Data records:
- - - -

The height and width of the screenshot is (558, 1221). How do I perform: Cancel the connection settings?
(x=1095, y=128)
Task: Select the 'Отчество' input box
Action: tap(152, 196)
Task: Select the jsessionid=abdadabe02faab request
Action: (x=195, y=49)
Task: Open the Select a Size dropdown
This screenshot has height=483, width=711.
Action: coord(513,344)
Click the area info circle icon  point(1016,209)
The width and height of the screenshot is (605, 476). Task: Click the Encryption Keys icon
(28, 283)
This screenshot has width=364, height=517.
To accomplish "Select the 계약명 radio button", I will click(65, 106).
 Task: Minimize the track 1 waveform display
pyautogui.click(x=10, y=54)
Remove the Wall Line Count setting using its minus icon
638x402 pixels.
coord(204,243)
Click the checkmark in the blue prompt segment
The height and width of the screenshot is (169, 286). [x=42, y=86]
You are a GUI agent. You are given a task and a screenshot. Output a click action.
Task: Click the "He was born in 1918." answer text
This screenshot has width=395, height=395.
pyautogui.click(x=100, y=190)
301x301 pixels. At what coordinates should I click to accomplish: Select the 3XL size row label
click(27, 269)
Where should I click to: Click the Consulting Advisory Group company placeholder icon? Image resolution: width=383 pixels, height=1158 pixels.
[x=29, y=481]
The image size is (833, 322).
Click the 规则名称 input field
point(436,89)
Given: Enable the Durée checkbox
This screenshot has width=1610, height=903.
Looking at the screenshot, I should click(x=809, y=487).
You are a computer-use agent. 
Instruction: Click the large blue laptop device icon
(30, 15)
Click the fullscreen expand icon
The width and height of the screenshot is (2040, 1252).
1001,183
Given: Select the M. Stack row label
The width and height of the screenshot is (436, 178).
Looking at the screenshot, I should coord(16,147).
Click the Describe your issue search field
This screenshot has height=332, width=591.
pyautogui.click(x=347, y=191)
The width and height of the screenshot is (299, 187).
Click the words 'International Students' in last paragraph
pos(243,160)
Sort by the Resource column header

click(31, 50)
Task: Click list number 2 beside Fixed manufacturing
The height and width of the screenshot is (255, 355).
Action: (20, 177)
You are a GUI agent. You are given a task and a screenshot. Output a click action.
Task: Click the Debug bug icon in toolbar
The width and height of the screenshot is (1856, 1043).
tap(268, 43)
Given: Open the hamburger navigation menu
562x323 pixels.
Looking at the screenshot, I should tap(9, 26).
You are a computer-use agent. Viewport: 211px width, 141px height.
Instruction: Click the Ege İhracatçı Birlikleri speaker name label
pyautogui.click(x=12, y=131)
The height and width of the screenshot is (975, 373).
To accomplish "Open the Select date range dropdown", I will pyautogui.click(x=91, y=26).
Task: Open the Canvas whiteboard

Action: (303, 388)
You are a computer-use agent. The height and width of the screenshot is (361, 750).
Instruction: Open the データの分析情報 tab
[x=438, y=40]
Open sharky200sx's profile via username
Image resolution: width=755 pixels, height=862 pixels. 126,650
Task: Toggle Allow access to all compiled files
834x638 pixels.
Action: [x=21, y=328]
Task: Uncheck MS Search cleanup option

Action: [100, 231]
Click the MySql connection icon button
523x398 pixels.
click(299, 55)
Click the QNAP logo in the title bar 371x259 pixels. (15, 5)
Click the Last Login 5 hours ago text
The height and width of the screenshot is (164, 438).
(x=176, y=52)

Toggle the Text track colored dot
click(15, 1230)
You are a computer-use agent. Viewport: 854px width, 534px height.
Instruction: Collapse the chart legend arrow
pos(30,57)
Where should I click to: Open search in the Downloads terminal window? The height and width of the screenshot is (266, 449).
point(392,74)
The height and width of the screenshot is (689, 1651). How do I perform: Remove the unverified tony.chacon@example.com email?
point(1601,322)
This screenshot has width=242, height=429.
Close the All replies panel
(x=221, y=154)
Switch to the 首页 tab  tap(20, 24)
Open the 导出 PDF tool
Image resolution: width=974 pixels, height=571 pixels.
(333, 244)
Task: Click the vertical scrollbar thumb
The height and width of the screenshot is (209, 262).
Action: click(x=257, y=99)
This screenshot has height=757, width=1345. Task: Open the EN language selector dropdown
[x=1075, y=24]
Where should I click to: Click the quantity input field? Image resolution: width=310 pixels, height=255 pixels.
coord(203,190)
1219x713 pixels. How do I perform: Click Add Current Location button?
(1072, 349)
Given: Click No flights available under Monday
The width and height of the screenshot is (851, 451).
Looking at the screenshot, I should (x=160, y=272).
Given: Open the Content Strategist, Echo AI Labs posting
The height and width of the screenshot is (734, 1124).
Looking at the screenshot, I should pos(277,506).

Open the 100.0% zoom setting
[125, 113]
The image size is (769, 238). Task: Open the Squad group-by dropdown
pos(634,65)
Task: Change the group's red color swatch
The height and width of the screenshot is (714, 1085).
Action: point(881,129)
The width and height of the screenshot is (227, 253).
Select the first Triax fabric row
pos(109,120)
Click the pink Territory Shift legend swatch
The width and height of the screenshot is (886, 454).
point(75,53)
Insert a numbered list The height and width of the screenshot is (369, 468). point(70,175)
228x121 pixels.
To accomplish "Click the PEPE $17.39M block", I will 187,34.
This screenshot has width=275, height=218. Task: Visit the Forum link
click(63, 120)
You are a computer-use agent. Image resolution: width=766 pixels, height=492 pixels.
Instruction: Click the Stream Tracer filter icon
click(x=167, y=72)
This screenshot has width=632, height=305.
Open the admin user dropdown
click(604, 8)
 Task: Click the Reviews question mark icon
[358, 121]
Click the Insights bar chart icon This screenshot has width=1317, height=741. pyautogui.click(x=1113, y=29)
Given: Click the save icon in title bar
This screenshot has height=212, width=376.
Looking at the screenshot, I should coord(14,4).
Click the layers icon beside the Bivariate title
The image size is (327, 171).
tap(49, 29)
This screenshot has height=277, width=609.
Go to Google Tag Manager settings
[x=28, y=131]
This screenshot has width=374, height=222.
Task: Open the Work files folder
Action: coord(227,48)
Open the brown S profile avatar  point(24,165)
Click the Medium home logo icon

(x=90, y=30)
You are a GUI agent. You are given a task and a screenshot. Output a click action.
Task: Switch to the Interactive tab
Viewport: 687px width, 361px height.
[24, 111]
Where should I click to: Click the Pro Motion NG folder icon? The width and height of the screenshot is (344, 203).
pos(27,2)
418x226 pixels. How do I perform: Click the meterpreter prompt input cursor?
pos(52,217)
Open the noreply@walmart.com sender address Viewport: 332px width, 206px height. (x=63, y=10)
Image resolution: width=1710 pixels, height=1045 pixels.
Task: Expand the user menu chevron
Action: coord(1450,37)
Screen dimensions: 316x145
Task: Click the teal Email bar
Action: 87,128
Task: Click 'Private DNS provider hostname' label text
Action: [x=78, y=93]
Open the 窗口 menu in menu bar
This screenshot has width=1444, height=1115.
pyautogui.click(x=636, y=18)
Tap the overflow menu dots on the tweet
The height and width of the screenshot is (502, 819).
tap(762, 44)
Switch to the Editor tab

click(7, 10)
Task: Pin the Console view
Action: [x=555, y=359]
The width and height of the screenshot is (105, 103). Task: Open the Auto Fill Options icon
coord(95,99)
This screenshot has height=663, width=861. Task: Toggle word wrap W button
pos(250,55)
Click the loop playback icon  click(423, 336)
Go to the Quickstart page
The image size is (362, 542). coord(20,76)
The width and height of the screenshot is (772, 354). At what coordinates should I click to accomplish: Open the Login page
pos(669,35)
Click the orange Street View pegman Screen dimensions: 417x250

- - - -

# Do this
Edit the data records above so that "search field" becomes "search box" everywhere, and leave every other word unchanged.

# Written solution
The height and width of the screenshot is (558, 1221). How do I perform: Cancel the connection settings?
(x=1095, y=128)
Task: Select the 'Отчество' input box
Action: tap(152, 196)
Task: Select the jsessionid=abdadabe02faab request
Action: (x=195, y=49)
Task: Open the Select a Size dropdown
This screenshot has height=483, width=711.
Action: coord(513,344)
Click the area info circle icon  point(1016,209)
The width and height of the screenshot is (605, 476). Task: Click the Encryption Keys icon
(28, 283)
This screenshot has width=364, height=517.
To accomplish "Select the 계약명 radio button", I will click(65, 106).
 Task: Minimize the track 1 waveform display
pyautogui.click(x=10, y=54)
Remove the Wall Line Count setting using its minus icon
638x402 pixels.
coord(204,243)
Click the checkmark in the blue prompt segment
The height and width of the screenshot is (169, 286). [x=42, y=86]
You are a GUI agent. You are given a task and a screenshot. Output a click action.
Task: Click the "He was born in 1918." answer text
This screenshot has width=395, height=395.
pyautogui.click(x=100, y=190)
301x301 pixels. At what coordinates should I click to accomplish: Select the 3XL size row label
click(27, 269)
Where should I click to: Click the Consulting Advisory Group company placeholder icon? Image resolution: width=383 pixels, height=1158 pixels.
[x=29, y=481]
The image size is (833, 322).
Click the 规则名称 input field
point(436,89)
Given: Enable the Durée checkbox
This screenshot has width=1610, height=903.
Looking at the screenshot, I should click(x=809, y=487).
You are a computer-use agent. 
Instruction: Click the large blue laptop device icon
(30, 15)
Click the fullscreen expand icon
The width and height of the screenshot is (2040, 1252).
1001,183
Given: Select the M. Stack row label
The width and height of the screenshot is (436, 178).
Looking at the screenshot, I should coord(16,147).
Click the Describe your issue search box
This screenshot has height=332, width=591.
pyautogui.click(x=347, y=191)
The width and height of the screenshot is (299, 187).
Click the words 'International Students' in last paragraph
pos(243,160)
Sort by the Resource column header

click(31, 50)
Task: Click list number 2 beside Fixed manufacturing
The height and width of the screenshot is (255, 355).
Action: (20, 177)
You are a GUI agent. You are given a task and a screenshot. Output a click action.
Task: Click the Debug bug icon in toolbar
The width and height of the screenshot is (1856, 1043).
tap(268, 43)
Given: Open the hamburger navigation menu
562x323 pixels.
Looking at the screenshot, I should tap(9, 26).
You are a computer-use agent. Viewport: 211px width, 141px height.
Instruction: Click the Ege İhracatçı Birlikleri speaker name label
pyautogui.click(x=12, y=131)
The height and width of the screenshot is (975, 373).
To accomplish "Open the Select date range dropdown", I will pyautogui.click(x=91, y=26).
Task: Open the Canvas whiteboard

Action: (303, 388)
You are a computer-use agent. The height and width of the screenshot is (361, 750).
Instruction: Open the データの分析情報 tab
[x=438, y=40]
Open sharky200sx's profile via username
Image resolution: width=755 pixels, height=862 pixels. 126,650
Task: Toggle Allow access to all compiled files
834x638 pixels.
Action: [x=21, y=328]
Task: Uncheck MS Search cleanup option

Action: [100, 231]
Click the MySql connection icon button
523x398 pixels.
click(299, 55)
Click the QNAP logo in the title bar 371x259 pixels. (15, 5)
Click the Last Login 5 hours ago text
The height and width of the screenshot is (164, 438).
(x=176, y=52)

Toggle the Text track colored dot
click(15, 1230)
You are a computer-use agent. Viewport: 854px width, 534px height.
Instruction: Collapse the chart legend arrow
pos(30,57)
Where should I click to: Open search in the Downloads terminal window? The height and width of the screenshot is (266, 449).
point(392,74)
The height and width of the screenshot is (689, 1651). How do I perform: Remove the unverified tony.chacon@example.com email?
point(1601,322)
This screenshot has width=242, height=429.
Close the All replies panel
(x=221, y=154)
Switch to the 首页 tab  tap(20, 24)
Open the 导出 PDF tool
Image resolution: width=974 pixels, height=571 pixels.
(333, 244)
Task: Click the vertical scrollbar thumb
The height and width of the screenshot is (209, 262).
Action: click(x=257, y=99)
This screenshot has height=757, width=1345. Task: Open the EN language selector dropdown
[x=1075, y=24]
Where should I click to: Click the quantity input field? Image resolution: width=310 pixels, height=255 pixels.
coord(203,190)
1219x713 pixels. How do I perform: Click Add Current Location button?
(1072, 349)
Given: Click No flights available under Monday
The width and height of the screenshot is (851, 451).
Looking at the screenshot, I should (x=160, y=272).
Given: Open the Content Strategist, Echo AI Labs posting
The height and width of the screenshot is (734, 1124).
Looking at the screenshot, I should pos(277,506).

Open the 100.0% zoom setting
[125, 113]
The image size is (769, 238). Task: Open the Squad group-by dropdown
pos(634,65)
Task: Change the group's red color swatch
The height and width of the screenshot is (714, 1085).
Action: point(881,129)
The width and height of the screenshot is (227, 253).
Select the first Triax fabric row
pos(109,120)
Click the pink Territory Shift legend swatch
The width and height of the screenshot is (886, 454).
point(75,53)
Insert a numbered list The height and width of the screenshot is (369, 468). point(70,175)
228x121 pixels.
To accomplish "Click the PEPE $17.39M block", I will 187,34.
This screenshot has width=275, height=218. Task: Visit the Forum link
click(63, 120)
You are a computer-use agent. Image resolution: width=766 pixels, height=492 pixels.
Instruction: Click the Stream Tracer filter icon
click(x=167, y=72)
This screenshot has width=632, height=305.
Open the admin user dropdown
click(604, 8)
 Task: Click the Reviews question mark icon
[358, 121]
Click the Insights bar chart icon This screenshot has width=1317, height=741. pyautogui.click(x=1113, y=29)
Given: Click the save icon in title bar
This screenshot has height=212, width=376.
Looking at the screenshot, I should coord(14,4).
Click the layers icon beside the Bivariate title
The image size is (327, 171).
tap(49, 29)
This screenshot has height=277, width=609.
Go to Google Tag Manager settings
[x=28, y=131]
This screenshot has width=374, height=222.
Task: Open the Work files folder
Action: coord(227,48)
Open the brown S profile avatar  point(24,165)
Click the Medium home logo icon

(x=90, y=30)
You are a GUI agent. You are given a task and a screenshot. Output a click action.
Task: Switch to the Interactive tab
Viewport: 687px width, 361px height.
[24, 111]
Where should I click to: Click the Pro Motion NG folder icon? The width and height of the screenshot is (344, 203).
pos(27,2)
418x226 pixels. How do I perform: Click the meterpreter prompt input cursor?
pos(52,217)
Open the noreply@walmart.com sender address Viewport: 332px width, 206px height. (x=63, y=10)
Image resolution: width=1710 pixels, height=1045 pixels.
Task: Expand the user menu chevron
Action: coord(1450,37)
Screen dimensions: 316x145
Task: Click the teal Email bar
Action: 87,128
Task: Click 'Private DNS provider hostname' label text
Action: [x=78, y=93]
Open the 窗口 menu in menu bar
This screenshot has width=1444, height=1115.
pyautogui.click(x=636, y=18)
Tap the overflow menu dots on the tweet
The height and width of the screenshot is (502, 819).
tap(762, 44)
Switch to the Editor tab

click(7, 10)
Task: Pin the Console view
Action: [x=555, y=359]
The width and height of the screenshot is (105, 103). Task: Open the Auto Fill Options icon
coord(95,99)
This screenshot has height=663, width=861. Task: Toggle word wrap W button
pos(250,55)
Click the loop playback icon  click(423, 336)
Go to the Quickstart page
The image size is (362, 542). coord(20,76)
The width and height of the screenshot is (772, 354). At what coordinates should I click to accomplish: Open the Login page
pos(669,35)
Click the orange Street View pegman Screen dimensions: 417x250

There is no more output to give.